▶ **Supplied text**
----

Friday, September 3, 2010

Sad Panda

Today I am a sad and confused panda. The weather matches my mood, it's pouring out. I've got some intense acoustics going on from the rain hammering down on my roof and windows. It's cool I guess. I kinda like rain...Woah, sidetracked. That's not the reason I'm a sad panda. I am a sad panda because all of the little things are getting to me. By next week people's lives will have changed. Friends will be experiencing the craziness that is Frosh week. They'll meet new friends, people i don't know. People I'll just hear about and maybe meet fleetingly if I go to visit. They'll start going to classes that are all advanced and stuff and be really smart while I stay at home, staring at the ceiling. Cuz that's probs what I'll end up doing.

----

▶ **Data**
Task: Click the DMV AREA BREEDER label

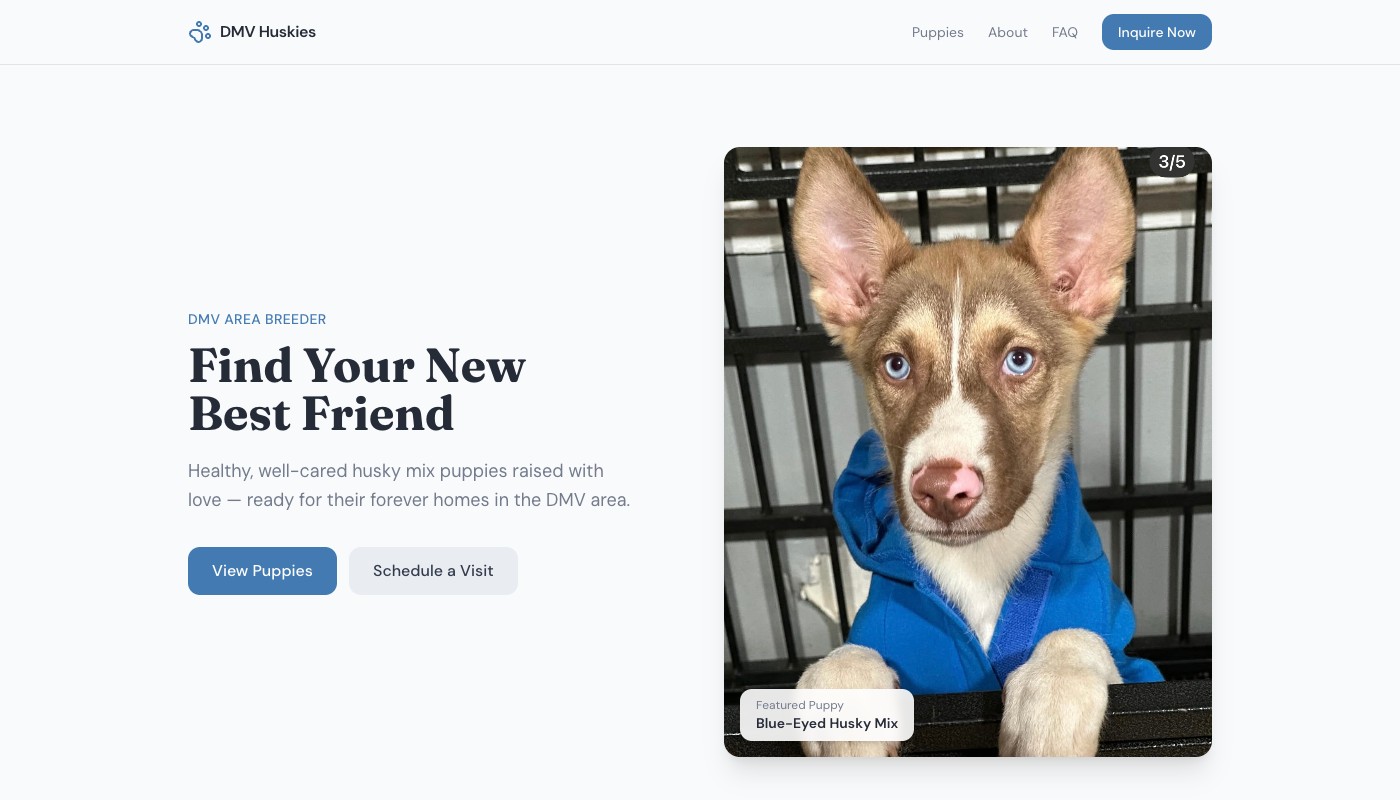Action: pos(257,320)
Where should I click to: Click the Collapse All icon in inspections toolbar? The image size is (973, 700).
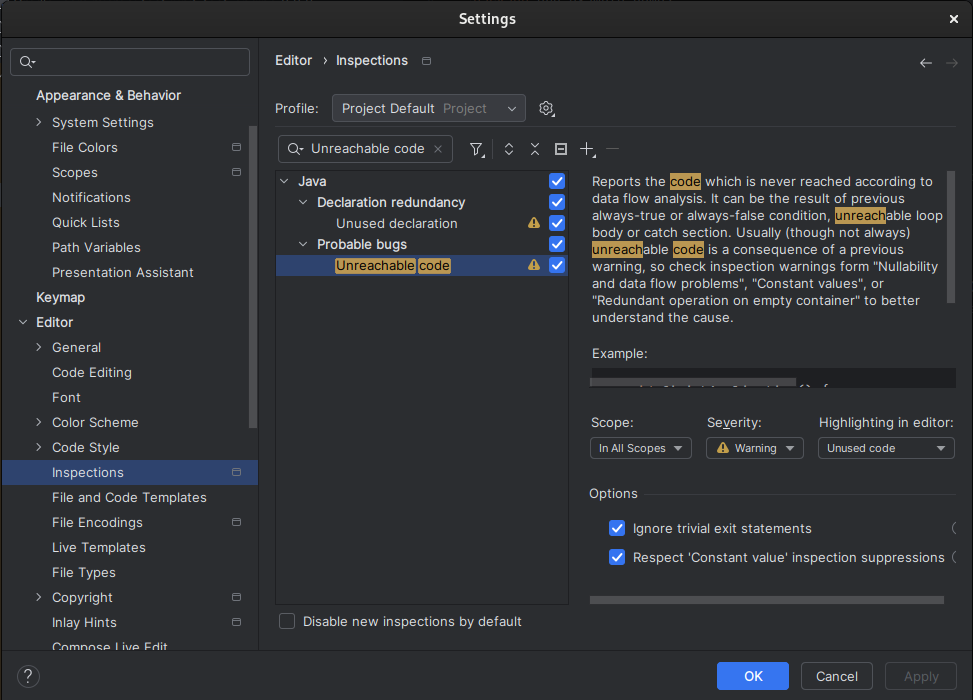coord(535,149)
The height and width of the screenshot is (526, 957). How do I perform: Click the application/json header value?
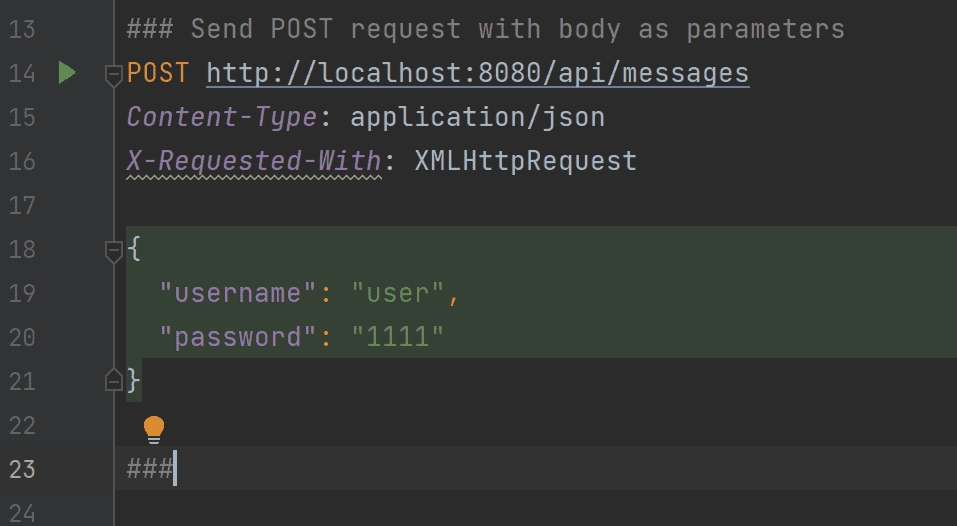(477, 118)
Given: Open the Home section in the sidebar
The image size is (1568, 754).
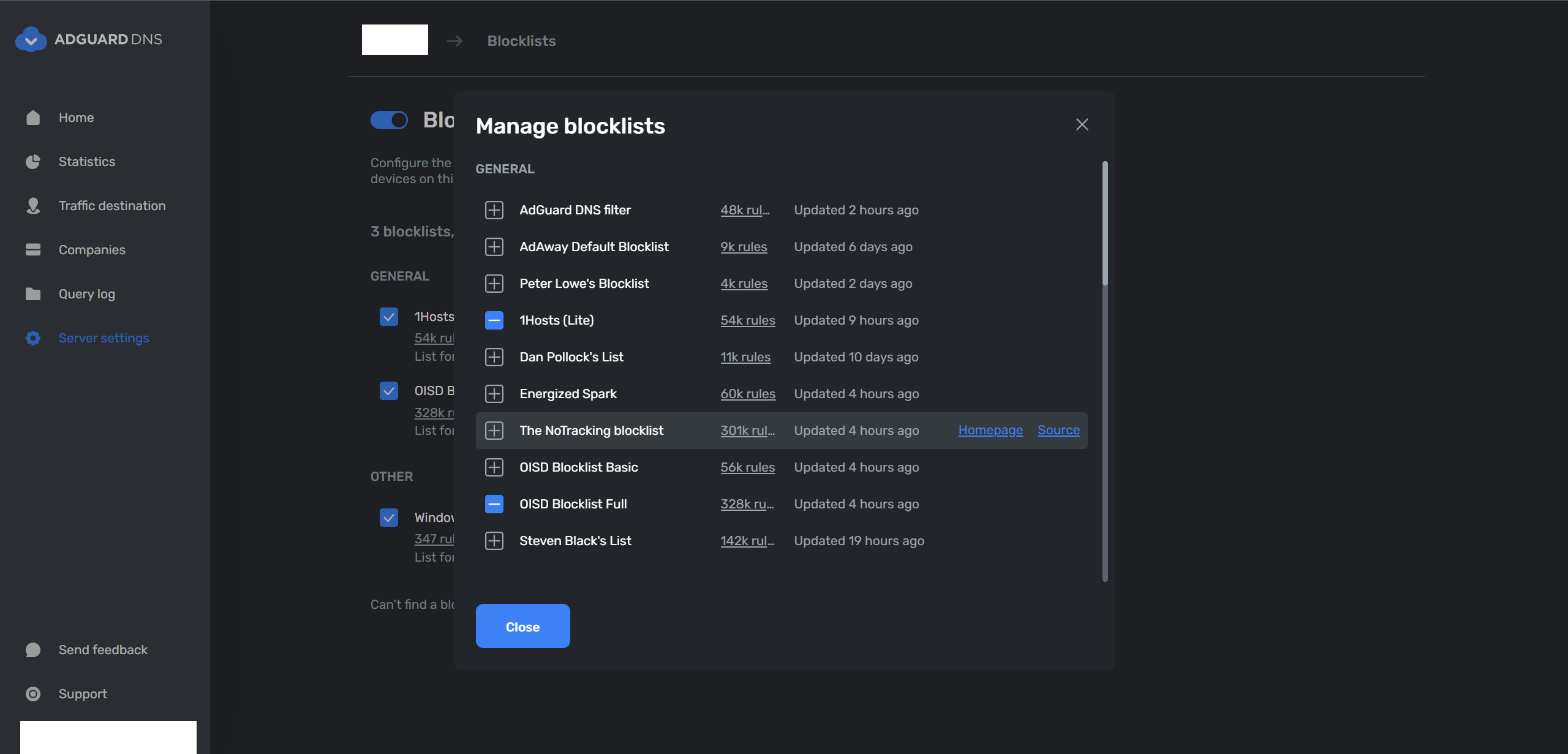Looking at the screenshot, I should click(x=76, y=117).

----

▶ **To be done**
1. In the blog post, what will the writer's friends be experiencing by next week?
2. Output the blog post from "Friday, September 3, 2010" to "end up doing.".
The listing comes from a different source than the blog post.

▶ **Solutions**
1. The craziness of Frosh week.

2.
Friday, September 3, 2010

Sad Panda

Today I am a sad and confused panda. The weather matches my mood, it's pouring out. I've got some intense acoustics going on from the rain hammering down on my roof and windows. It's cool I guess. I kinda like rain...Woah, sidetracked. That's not the reason I'm a sad panda. I am a sad panda because all of the little things are getting to me. By next week people's lives will have changed. Friends will be experiencing the craziness that is Frosh week. They'll meet new friends, people i don't know. People I'll just hear about and maybe meet fleetingly if I go to visit. They'll start going to classes that are all advanced and stuff and be really smart while I stay at home, staring at the ceiling. Cuz that's probs what I'll end up doing.